Este projeto, do qual faço parte, tem como o principal público crianças com TEA. Utilizamos circuito motor, jogos, brincadeiras e esportes não somente para desenvolver o físico, mas também para aumentar o repertório com o corpo e auxiliar nos processos de desenvolvimento da comunicação, para a melhoria da convivência em diferentes ambientes. Dentro do contexto de nossas aulas, criamos situações semelhantes às que as crianças vivenciam no cotidiano, em ambientes como a escola e a terapia. Ao passo que adaptamos as regras, diminuímos o parâmetro em relação aos esportes de alto rendimento e direcionamos nossas atenções para ajudar o aluno a se expressar melhor, conseguimos alcançar o verdadeiro propósito da atividade física que é proporcionar o bem estar físico e emocional.
O autista tem limitações já conhecidas dentro do espectro, porém não devemos esquecer a condição individual e do tipo de intervenção a qual cada um tem acesso. o fazer isso, evitamos colocar parâmetros irreais.
Dentro de qualquer proposta, o educador ou terapeuta precisa aprender e analisar quais são as prioridades e pensar em estratégias criativas. O autismo tem seus padrões, mas uma mesma fórmula não serve para todos, justamente por conta da individualidade e até mesmo por conta do histórico de cada aluno.

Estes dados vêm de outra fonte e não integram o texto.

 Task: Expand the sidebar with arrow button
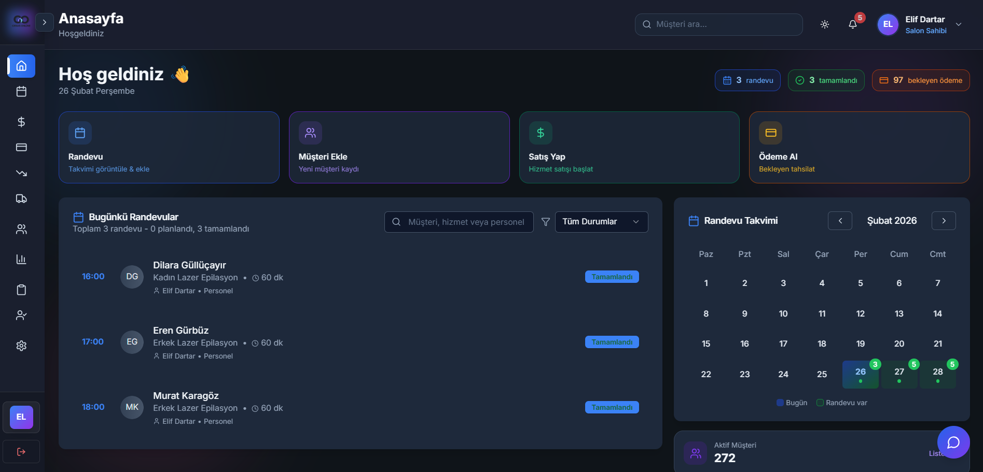pyautogui.click(x=45, y=22)
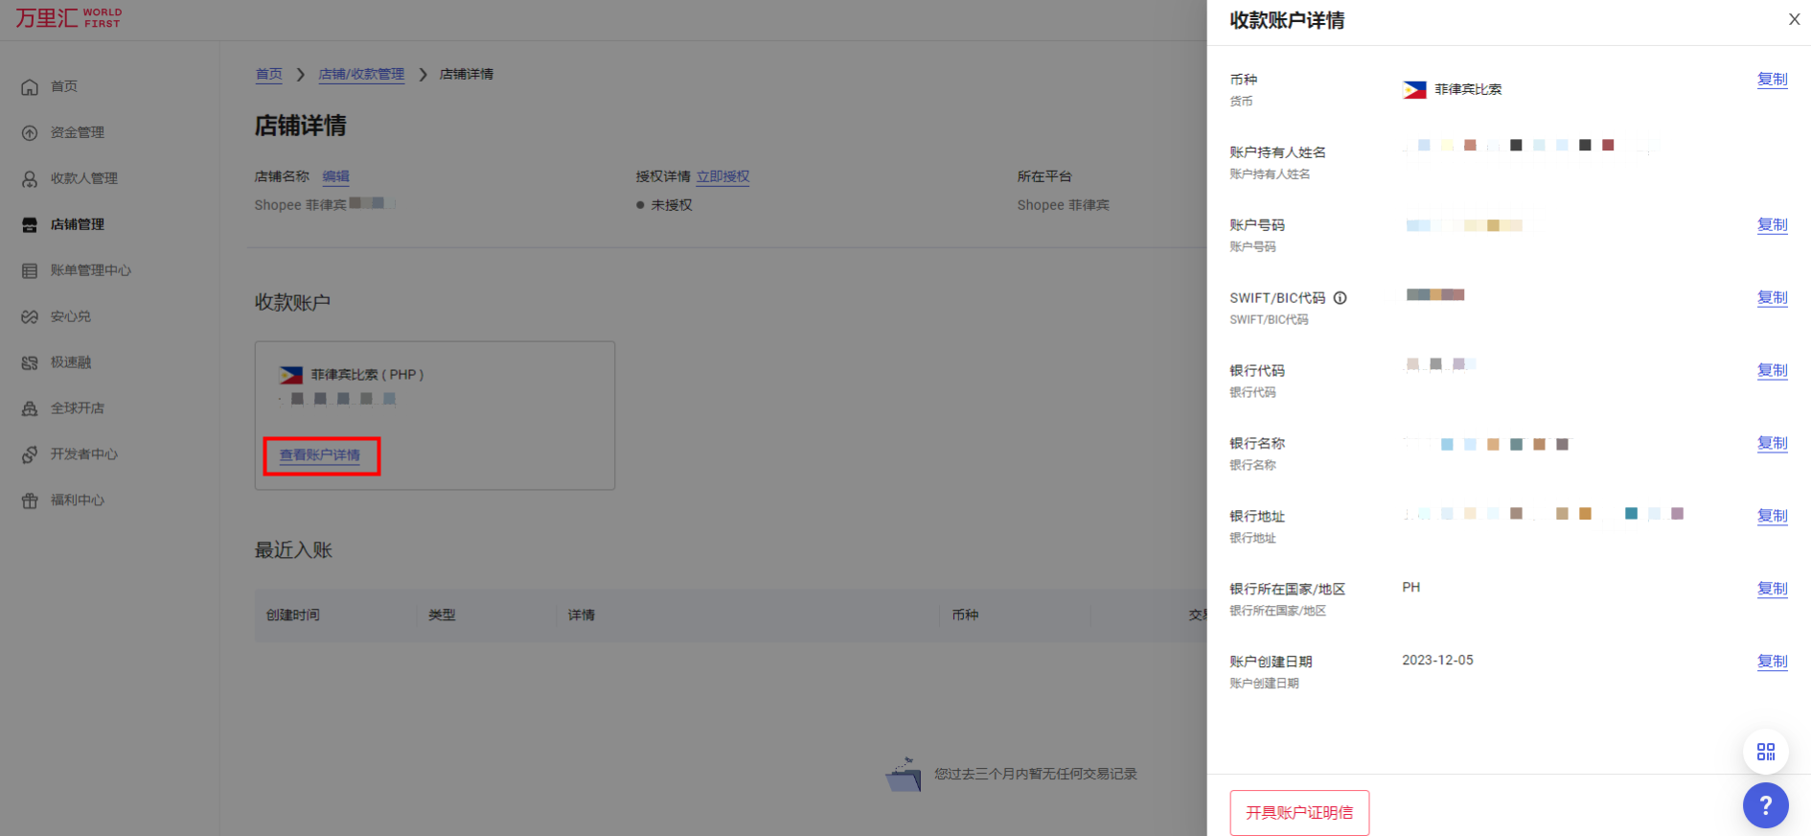Open 开发者中心 menu item
Image resolution: width=1811 pixels, height=836 pixels.
(x=83, y=454)
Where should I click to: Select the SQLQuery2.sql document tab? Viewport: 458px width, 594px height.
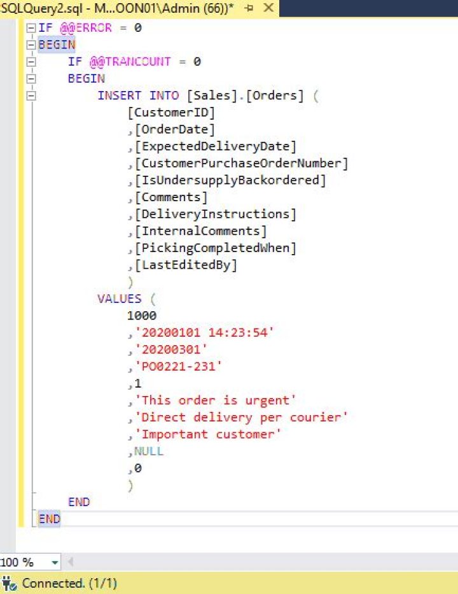click(115, 8)
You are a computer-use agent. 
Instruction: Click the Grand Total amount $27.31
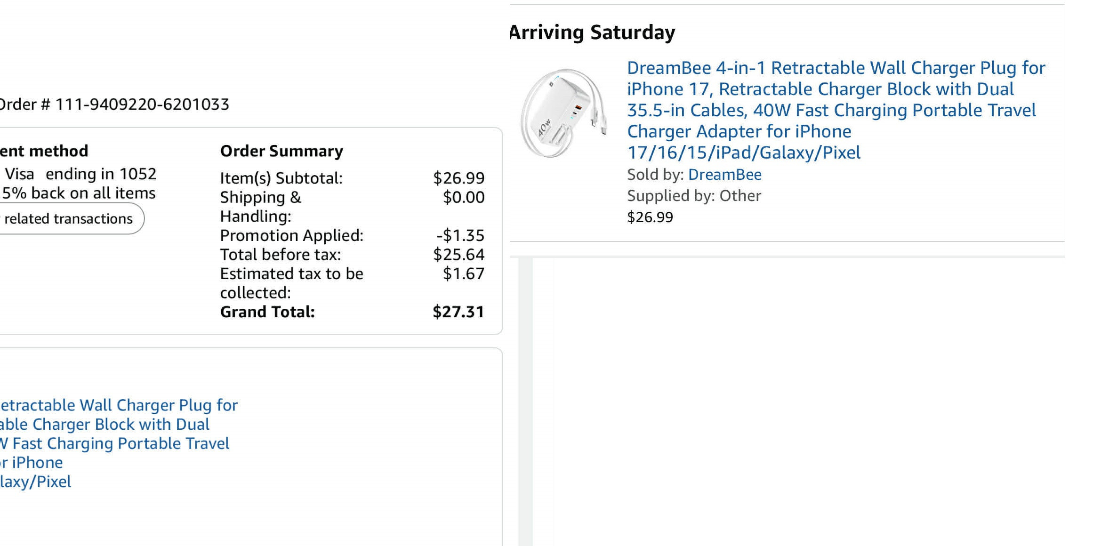[458, 312]
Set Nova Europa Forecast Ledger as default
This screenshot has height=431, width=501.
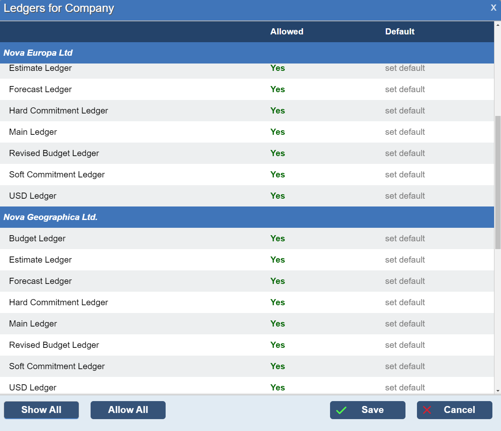[405, 89]
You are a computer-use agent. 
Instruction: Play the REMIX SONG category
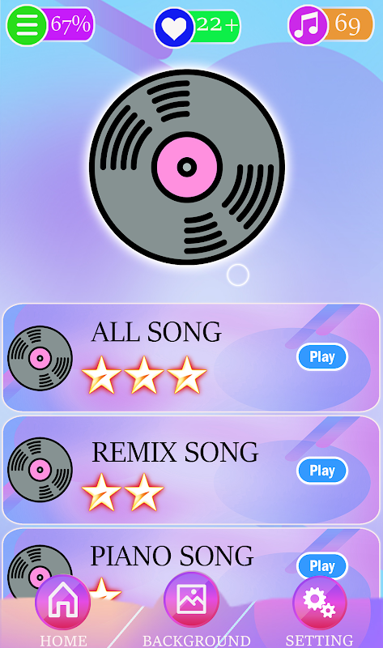coord(322,471)
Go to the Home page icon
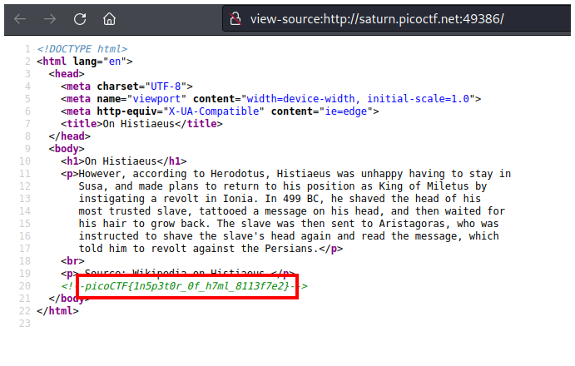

Portanto, o professor que oferece uma grande variedade de atividades físicas em sua aula tem maiores chances de colaborar para a melhoria do desempenho motor. Isto vai ajudar a criança a adquirir habilidades básicas para tarefas simples do dia a dia. Em uma atividade, podemos trabalhar a atenção e permanência na brincadeira. Em outro jogo, o entendimento de regras simples. Também podemos desenvolver a habilidade de esperar a sua vez em atividades em dupla ou grupo.
Em se tratando de aulas com atendimento individualizado para casos mais graves, o professor pode fazer o papel de outra criança, colocando situações na aula e treinar o aluno para participar de atividades com outra criança no futuro.
Este processo ajuda inclusive no aumento da autoestima dos pais e familiares. Quando observam os alunos executando exercícios complexos e participando de brincadeiras que antes eram objetivos inimagináveis isso gera uma grande satisfação. Eles ficam felizes em ver os limites serem quebrados.
Os ganhos gerados por uma aula inclusiva são uma excelente estratégia para diminuir a ajuda motora e consequentemente contribuir para um indivíduo com maior independência. Além disso, o desenvolvimento de habilidades como andar de bicicleta, equilibrar-se, escalar, chutar e arremessar devem sim ser encaradas com grande valor.
Apesar de parecerem simples, estas atividades têm um impacto profundamente significativo de forma integral na rotina. Ajudam o aluno a ter mais iniciativa em sua vida e, com o repertório que a educação física bem direcionada pode proporcionar, colabora para a criança realmente cumprir sua principal função na infância, que é o brincar.